Their findings were published in the study, “Altered brain functional network in children with type 1 Gaucher disease: a longitudinal graph theory-based study,” in Neuroradiology.

In type 1 GD, which is the nonneuropathic subtype that is the most common and least serious form of the inherited disorder, the absence of neurological symptoms is considered mandatory for a diagnosis.

However, some studies suggest that neurological abnormalities could be involved in type 1 GD. In fact, researchers have found that some GD patients might develop Parkinson’s disease-like symptoms, including muscle rigidity, resting tremor, and slowed, affected movements.

The brain is a complex network of anatomically separate clusters of specialized neurons and functional links between these groups.

“Regions functionally related during a cognitive task tend to be temporally correlated at rest,” the authors wrote.

In addition, structural abnormalities may disrupt the efficiency of communication within brain networks. Researchers at Beijing Children’s Hospital have reported microstructural alterations in the brain’s white matter in children with type 1 GD, but they did not assess the efficiency of the brain functional network.

For this study, the same research team in China set out to examine the efficiency of the whole brain functional network in children with type 1 GD.

They recruited 22 children with type 1 GD and the same number of sex- and age-matched healthy individuals. Participants underwent resting-state functional magnetic resonance imaging (rs-fMRI) procedures twice — at the beginning of the study and at a follow-up 4.6 years later.

The rs-fMRI examination is similar to conventional functional magnetic resonance imaging but does not require subjects to perform a task or respond to stimuli. Patients just lie in the scanner for five to 10 minutes in an awake state while whole-brain blood oxygenation level-dependent (BOLD) data is collected. This data enables investigators to map the brain’s functional connectivity.

Researchers then performed a graph theoretical analysis to evaluate overall brain network properties.

Networks can be represented by graphs, which are sets of vertices (or nodes, represented by filled circles) and corresponding sets of edges (or connections, drawn as lines). The existence of an edge between two vertices indicates the presence of some kind of interaction or connection between the vertices, the meaning of which depends on what the graph is modeling.

Results showed that in comparison with the control group, children with type 1 GD had a decreased efficiency in neuronal processing carried out among functionally-related brain areas arranged within “modules.”

In brain science, modules refer to “communities,” characterized by high density of connectivity among members of the same community plus low density of connections between members of different modules.

The balance between neuronal processing and communication between “communities,” plus the integration of the distributed information, was also compromised in children with type 1 GD.

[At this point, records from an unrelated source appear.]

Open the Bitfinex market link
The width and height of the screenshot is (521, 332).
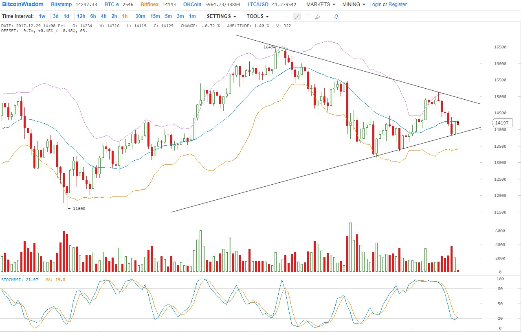point(150,4)
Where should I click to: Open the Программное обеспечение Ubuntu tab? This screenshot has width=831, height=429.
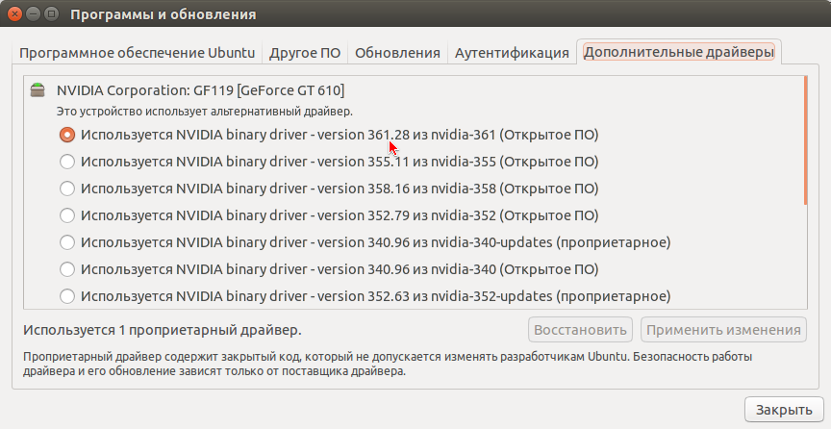pos(137,53)
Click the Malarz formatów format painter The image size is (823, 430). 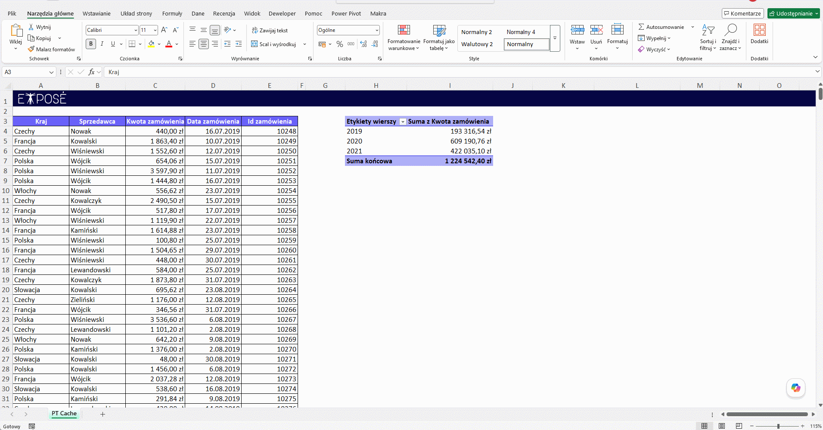point(51,49)
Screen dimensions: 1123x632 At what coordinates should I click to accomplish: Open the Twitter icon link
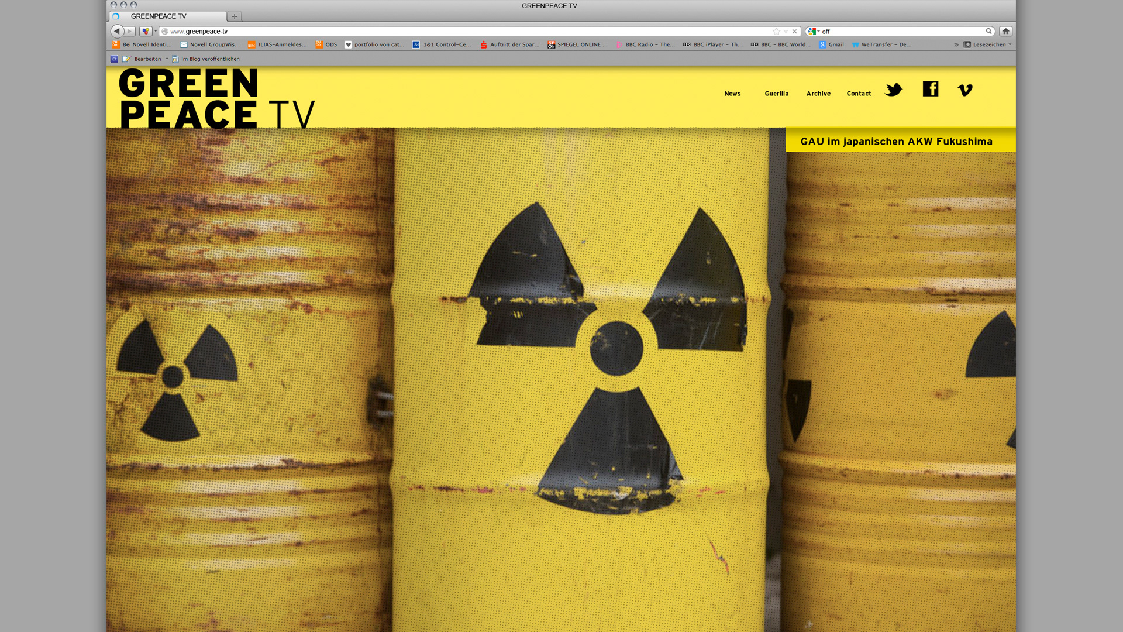tap(893, 90)
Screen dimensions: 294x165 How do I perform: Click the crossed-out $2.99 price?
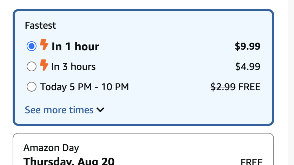pyautogui.click(x=223, y=87)
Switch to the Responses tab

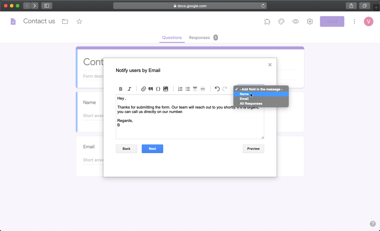pyautogui.click(x=199, y=37)
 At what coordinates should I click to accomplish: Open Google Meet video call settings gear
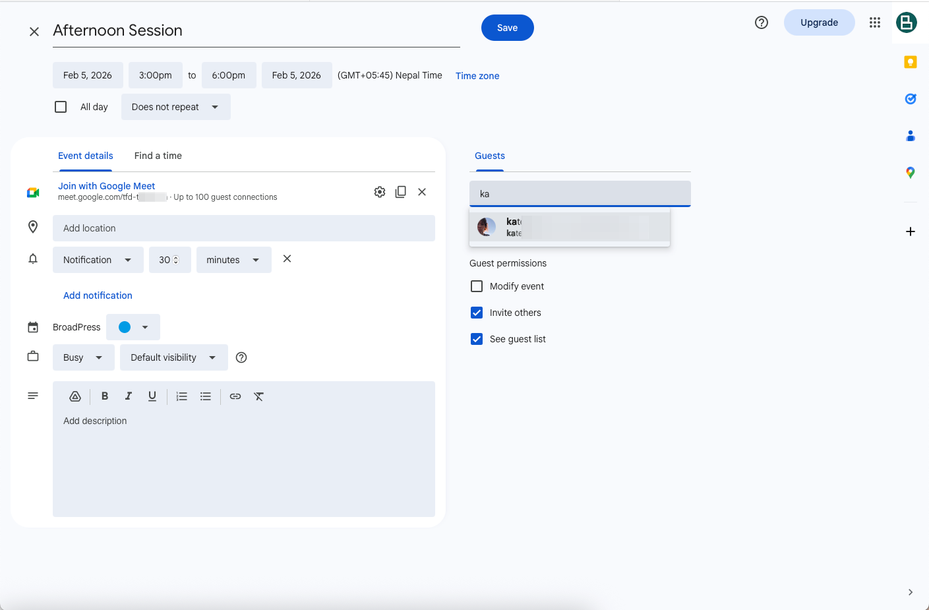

Researchers also reported that, compared with the control group, the functioning of motor- and sensory-related networks in type 1 GD patients was compromised due to fewer neuronal paths within the net and lower information transfer efficiency from one brain region to another within the same network.

More specifically, the affected motor-related processing region was the right precentral gyrus, which plays a role in motor action preparation and control. The affected sensory-related processing region was the postcentral gyrus, which is involved in pain recognition and tactile discrimination.

Almost five years after the first rs-fMRI, no significant changes were found in the global and regional brain network functioning of the GD group.

“Our study provides new evidence of brain changes to further confirm the concept of the existence of [a diverse collection of disease characteristics] in children with type 1 GD and facilitates the understanding of its neuropathological mechanism. However, our results are preliminary and require further investigation,” the investigators concluded.